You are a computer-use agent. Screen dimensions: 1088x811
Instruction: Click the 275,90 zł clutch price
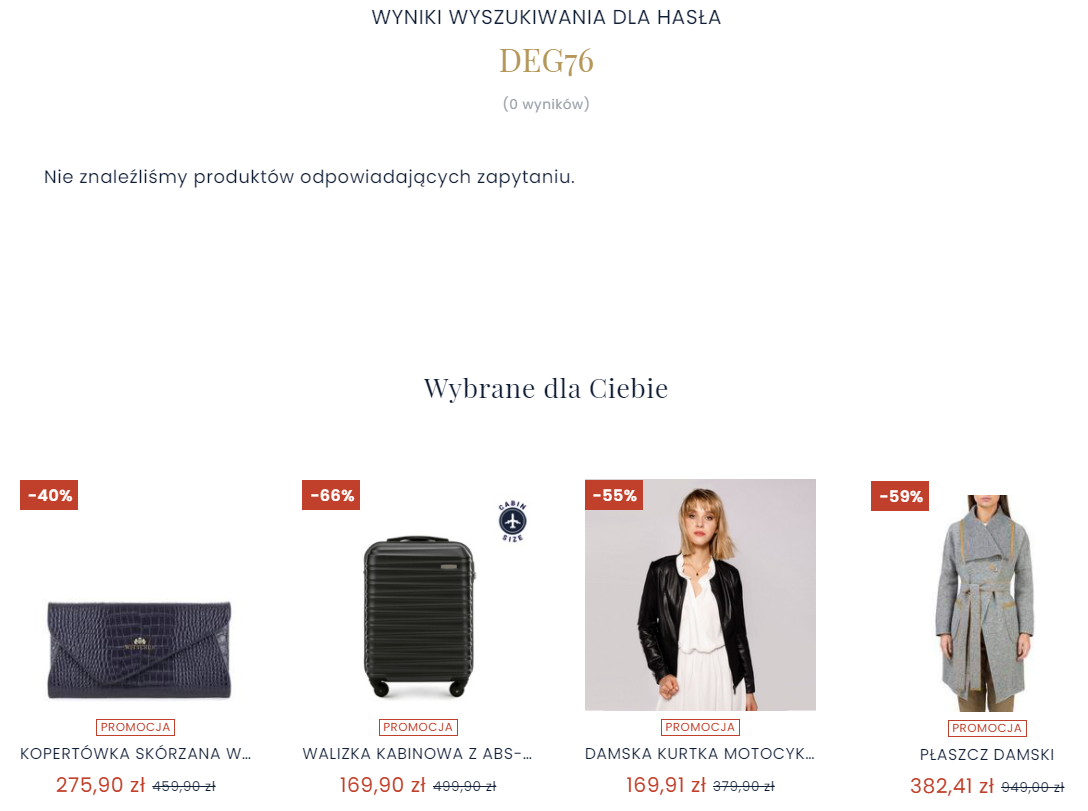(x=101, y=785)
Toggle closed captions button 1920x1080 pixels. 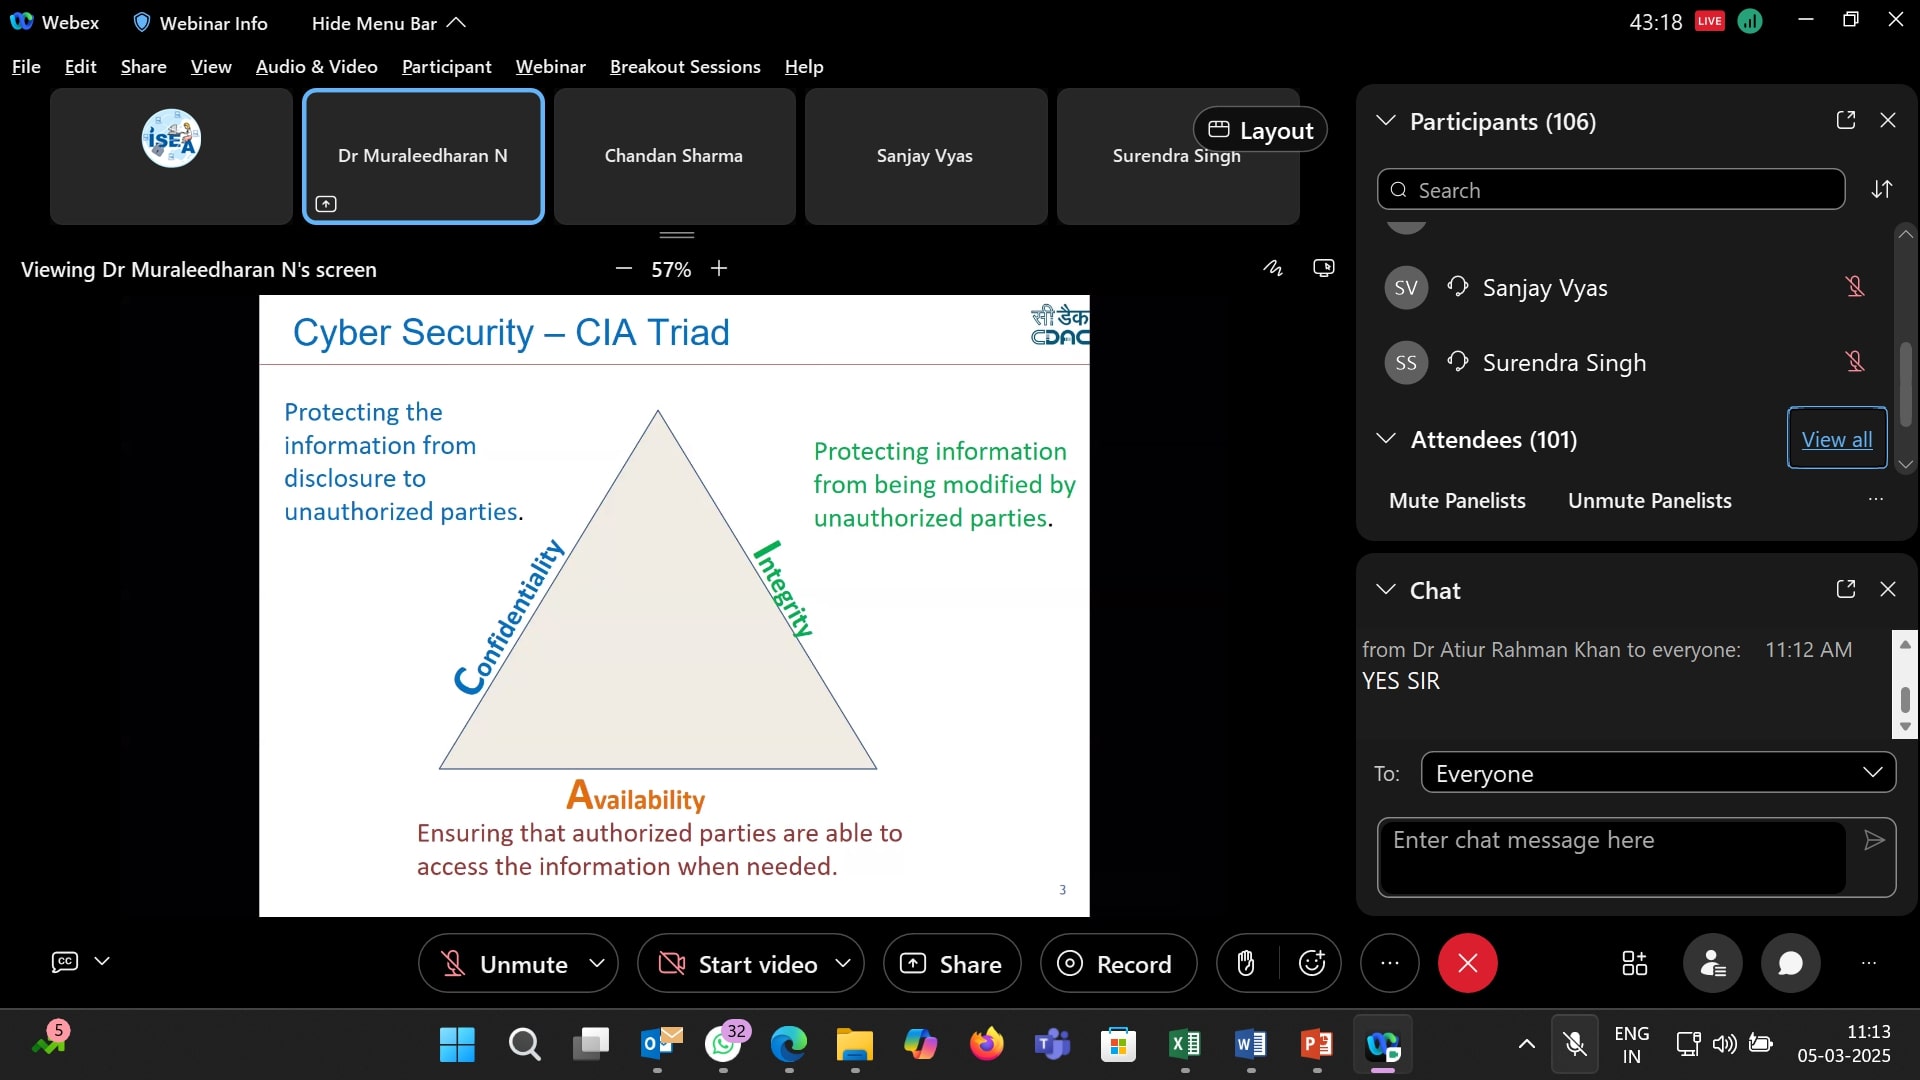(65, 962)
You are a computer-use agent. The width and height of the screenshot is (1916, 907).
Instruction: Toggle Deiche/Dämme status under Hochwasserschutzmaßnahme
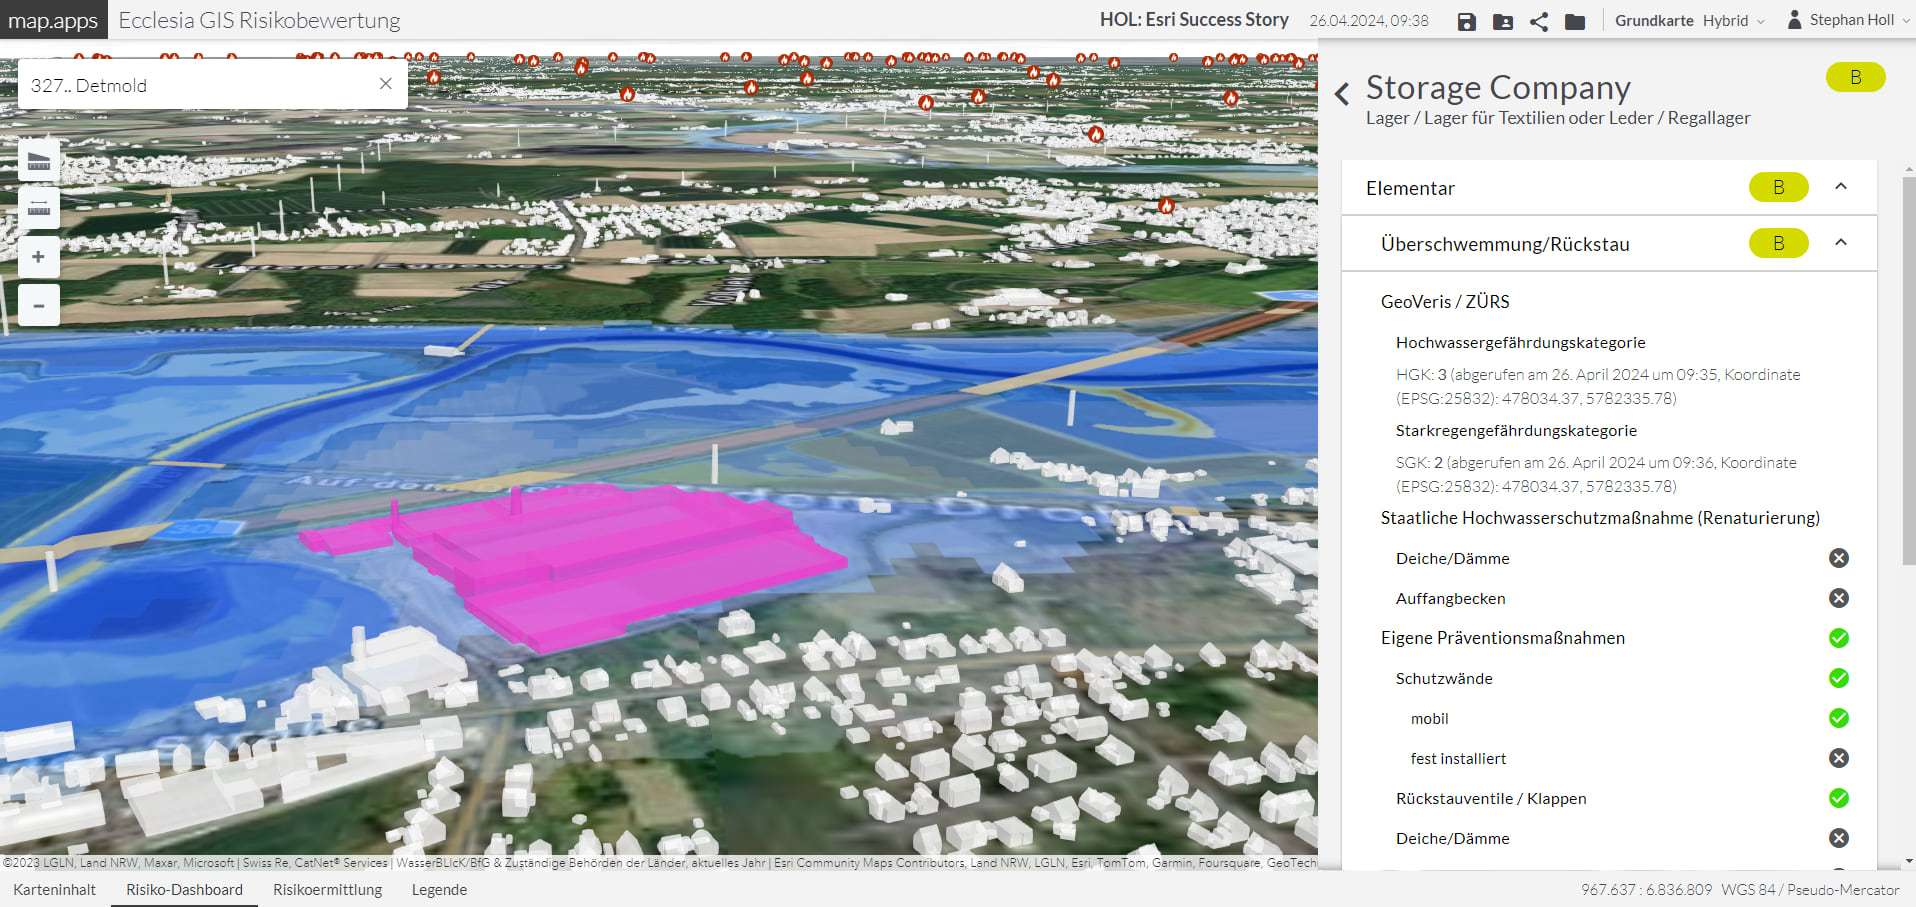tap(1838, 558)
⁂
> Exercise task:
Rewrite the items starting at the line that contains "You are a computer-use agent. The" and ending at the last line, switching "status" to "state" and changing nothing else. Leave the pictures out of your answer.

> Solution to this exercise:
You are a computer-use agent. The width and height of the screenshot is (1916, 907).
Instruction: Toggle Deiche/Dämme state under Hochwasserschutzmaßnahme
tap(1838, 558)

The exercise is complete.